Stored items from a collection:
=====

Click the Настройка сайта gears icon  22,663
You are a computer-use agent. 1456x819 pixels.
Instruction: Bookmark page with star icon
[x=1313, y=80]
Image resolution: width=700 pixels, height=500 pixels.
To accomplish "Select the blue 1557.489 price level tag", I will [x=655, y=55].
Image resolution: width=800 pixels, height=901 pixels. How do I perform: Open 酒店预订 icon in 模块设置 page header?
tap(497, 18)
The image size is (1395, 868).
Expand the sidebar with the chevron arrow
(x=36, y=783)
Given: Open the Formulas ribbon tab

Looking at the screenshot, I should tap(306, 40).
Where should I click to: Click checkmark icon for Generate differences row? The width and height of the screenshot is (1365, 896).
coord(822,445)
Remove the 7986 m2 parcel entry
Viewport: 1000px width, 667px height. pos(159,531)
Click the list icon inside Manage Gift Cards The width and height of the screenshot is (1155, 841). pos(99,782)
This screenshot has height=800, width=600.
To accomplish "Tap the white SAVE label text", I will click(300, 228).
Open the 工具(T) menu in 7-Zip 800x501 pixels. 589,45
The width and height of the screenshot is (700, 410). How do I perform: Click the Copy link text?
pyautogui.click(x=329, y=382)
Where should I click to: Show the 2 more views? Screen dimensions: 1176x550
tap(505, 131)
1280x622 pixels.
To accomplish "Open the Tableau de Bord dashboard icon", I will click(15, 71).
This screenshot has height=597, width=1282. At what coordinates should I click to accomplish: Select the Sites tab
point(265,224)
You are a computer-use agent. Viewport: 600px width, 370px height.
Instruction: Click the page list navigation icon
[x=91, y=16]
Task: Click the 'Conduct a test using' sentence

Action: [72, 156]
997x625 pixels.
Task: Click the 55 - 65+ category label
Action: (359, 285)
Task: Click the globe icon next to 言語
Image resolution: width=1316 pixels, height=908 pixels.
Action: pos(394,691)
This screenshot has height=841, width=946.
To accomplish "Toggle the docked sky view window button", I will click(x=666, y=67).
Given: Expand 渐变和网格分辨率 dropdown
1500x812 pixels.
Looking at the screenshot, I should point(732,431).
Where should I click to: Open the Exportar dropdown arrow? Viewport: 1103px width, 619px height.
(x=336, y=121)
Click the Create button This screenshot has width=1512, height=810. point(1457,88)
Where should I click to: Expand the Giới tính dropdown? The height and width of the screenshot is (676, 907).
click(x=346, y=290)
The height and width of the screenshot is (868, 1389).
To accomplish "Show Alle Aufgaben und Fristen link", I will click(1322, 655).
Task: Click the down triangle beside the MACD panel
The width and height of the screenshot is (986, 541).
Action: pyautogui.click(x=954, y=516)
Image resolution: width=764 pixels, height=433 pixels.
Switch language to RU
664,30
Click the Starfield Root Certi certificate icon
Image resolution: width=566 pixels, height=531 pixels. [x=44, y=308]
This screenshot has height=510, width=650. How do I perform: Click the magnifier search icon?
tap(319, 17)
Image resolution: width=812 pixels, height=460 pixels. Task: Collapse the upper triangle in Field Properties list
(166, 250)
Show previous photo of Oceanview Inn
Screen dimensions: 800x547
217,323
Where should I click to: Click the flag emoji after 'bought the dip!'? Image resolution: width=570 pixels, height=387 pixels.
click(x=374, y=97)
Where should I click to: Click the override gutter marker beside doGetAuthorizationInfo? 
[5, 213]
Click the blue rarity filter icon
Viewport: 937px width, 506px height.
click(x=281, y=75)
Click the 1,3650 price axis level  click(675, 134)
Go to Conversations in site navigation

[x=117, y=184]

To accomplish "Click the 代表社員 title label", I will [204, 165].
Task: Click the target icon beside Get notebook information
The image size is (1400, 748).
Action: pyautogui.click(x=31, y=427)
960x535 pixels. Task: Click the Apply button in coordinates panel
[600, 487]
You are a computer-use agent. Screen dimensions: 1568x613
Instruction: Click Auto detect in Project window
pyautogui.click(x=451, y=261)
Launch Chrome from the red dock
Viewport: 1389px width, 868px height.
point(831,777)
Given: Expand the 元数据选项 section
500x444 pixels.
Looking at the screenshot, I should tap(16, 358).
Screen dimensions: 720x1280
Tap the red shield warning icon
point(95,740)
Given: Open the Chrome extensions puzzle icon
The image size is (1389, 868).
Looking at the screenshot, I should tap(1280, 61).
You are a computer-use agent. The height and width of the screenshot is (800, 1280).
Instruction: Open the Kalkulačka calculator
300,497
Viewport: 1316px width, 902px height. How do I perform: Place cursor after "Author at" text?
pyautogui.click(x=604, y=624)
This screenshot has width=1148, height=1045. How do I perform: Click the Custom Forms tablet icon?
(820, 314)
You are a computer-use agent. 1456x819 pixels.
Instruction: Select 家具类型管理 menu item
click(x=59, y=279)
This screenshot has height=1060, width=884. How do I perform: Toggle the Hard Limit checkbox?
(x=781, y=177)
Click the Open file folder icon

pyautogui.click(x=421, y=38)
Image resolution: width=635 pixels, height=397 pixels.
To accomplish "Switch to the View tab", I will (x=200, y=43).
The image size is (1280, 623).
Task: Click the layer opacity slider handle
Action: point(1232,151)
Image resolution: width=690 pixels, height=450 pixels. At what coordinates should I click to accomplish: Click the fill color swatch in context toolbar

=====

Write out every line of the listing above again, word for word.

Click the Настройка сайта gears icon  22,663
You are a computer-use agent. 1456x819 pixels.
Instruction: Bookmark page with star icon
[x=1313, y=80]
Image resolution: width=700 pixels, height=500 pixels.
To accomplish "Select the blue 1557.489 price level tag", I will [x=655, y=55].
Image resolution: width=800 pixels, height=901 pixels. How do I perform: Open 酒店预订 icon in 模块设置 page header?
tap(497, 18)
The image size is (1395, 868).
Expand the sidebar with the chevron arrow
(x=36, y=783)
Given: Open the Formulas ribbon tab

Looking at the screenshot, I should tap(306, 40).
Where should I click to: Click checkmark icon for Generate differences row? The width and height of the screenshot is (1365, 896).
coord(822,445)
Remove the 7986 m2 parcel entry
Viewport: 1000px width, 667px height. pos(159,531)
Click the list icon inside Manage Gift Cards The width and height of the screenshot is (1155, 841). pos(99,782)
This screenshot has height=800, width=600.
To accomplish "Tap the white SAVE label text", I will click(300, 228).
Open the 工具(T) menu in 7-Zip 800x501 pixels. 589,45
The width and height of the screenshot is (700, 410). How do I perform: Click the Copy link text?
pyautogui.click(x=329, y=382)
Where should I click to: Show the 2 more views? Screen dimensions: 1176x550
tap(505, 131)
1280x622 pixels.
To accomplish "Open the Tableau de Bord dashboard icon", I will click(15, 71).
This screenshot has height=597, width=1282. At what coordinates should I click to accomplish: Select the Sites tab
point(265,224)
You are a computer-use agent. Viewport: 600px width, 370px height.
Instruction: Click the page list navigation icon
[x=91, y=16]
Task: Click the 'Conduct a test using' sentence

Action: [72, 156]
997x625 pixels.
Task: Click the 55 - 65+ category label
Action: (359, 285)
Task: Click the globe icon next to 言語
Image resolution: width=1316 pixels, height=908 pixels.
Action: pos(394,691)
This screenshot has height=841, width=946.
To accomplish "Toggle the docked sky view window button", I will click(x=666, y=67).
Given: Expand 渐变和网格分辨率 dropdown
1500x812 pixels.
Looking at the screenshot, I should point(732,431).
Where should I click to: Open the Exportar dropdown arrow? Viewport: 1103px width, 619px height.
(x=336, y=121)
Click the Create button This screenshot has width=1512, height=810. point(1457,88)
Where should I click to: Expand the Giới tính dropdown? The height and width of the screenshot is (676, 907).
click(x=346, y=290)
The height and width of the screenshot is (868, 1389).
To accomplish "Show Alle Aufgaben und Fristen link", I will click(1322, 655).
Task: Click the down triangle beside the MACD panel
The width and height of the screenshot is (986, 541).
Action: pyautogui.click(x=954, y=516)
Image resolution: width=764 pixels, height=433 pixels.
Switch language to RU
664,30
Click the Starfield Root Certi certificate icon
Image resolution: width=566 pixels, height=531 pixels. [x=44, y=308]
This screenshot has height=510, width=650. How do I perform: Click the magnifier search icon?
tap(319, 17)
Image resolution: width=812 pixels, height=460 pixels. Task: Collapse the upper triangle in Field Properties list
(166, 250)
Show previous photo of Oceanview Inn
Screen dimensions: 800x547
217,323
Where should I click to: Click the flag emoji after 'bought the dip!'? Image resolution: width=570 pixels, height=387 pixels.
click(x=374, y=97)
Where should I click to: Click the override gutter marker beside doGetAuthorizationInfo? 
[5, 213]
Click the blue rarity filter icon
Viewport: 937px width, 506px height.
click(x=281, y=75)
Click the 1,3650 price axis level  click(675, 134)
Go to Conversations in site navigation

[x=117, y=184]

To accomplish "Click the 代表社員 title label", I will [204, 165].
Task: Click the target icon beside Get notebook information
The image size is (1400, 748).
Action: pyautogui.click(x=31, y=427)
960x535 pixels. Task: Click the Apply button in coordinates panel
[600, 487]
You are a computer-use agent. Screen dimensions: 1568x613
Instruction: Click Auto detect in Project window
pyautogui.click(x=451, y=261)
Launch Chrome from the red dock
Viewport: 1389px width, 868px height.
point(831,777)
Given: Expand the 元数据选项 section
500x444 pixels.
Looking at the screenshot, I should tap(16, 358).
Screen dimensions: 720x1280
Tap the red shield warning icon
point(95,740)
Given: Open the Chrome extensions puzzle icon
The image size is (1389, 868).
Looking at the screenshot, I should tap(1280, 61).
You are a computer-use agent. The height and width of the screenshot is (800, 1280).
Instruction: Open the Kalkulačka calculator
300,497
Viewport: 1316px width, 902px height. How do I perform: Place cursor after "Author at" text?
pyautogui.click(x=604, y=624)
This screenshot has width=1148, height=1045. How do I perform: Click the Custom Forms tablet icon?
(820, 314)
You are a computer-use agent. 1456x819 pixels.
Instruction: Select 家具类型管理 menu item
click(x=59, y=279)
This screenshot has height=1060, width=884. How do I perform: Toggle the Hard Limit checkbox?
(x=781, y=177)
Click the Open file folder icon

pyautogui.click(x=421, y=38)
Image resolution: width=635 pixels, height=397 pixels.
To accomplish "Switch to the View tab", I will (x=200, y=43).
The image size is (1280, 623).
Task: Click the layer opacity slider handle
Action: point(1232,151)
Image resolution: width=690 pixels, height=450 pixels. At what coordinates should I click to accomplish: Click the fill color swatch in context toolbar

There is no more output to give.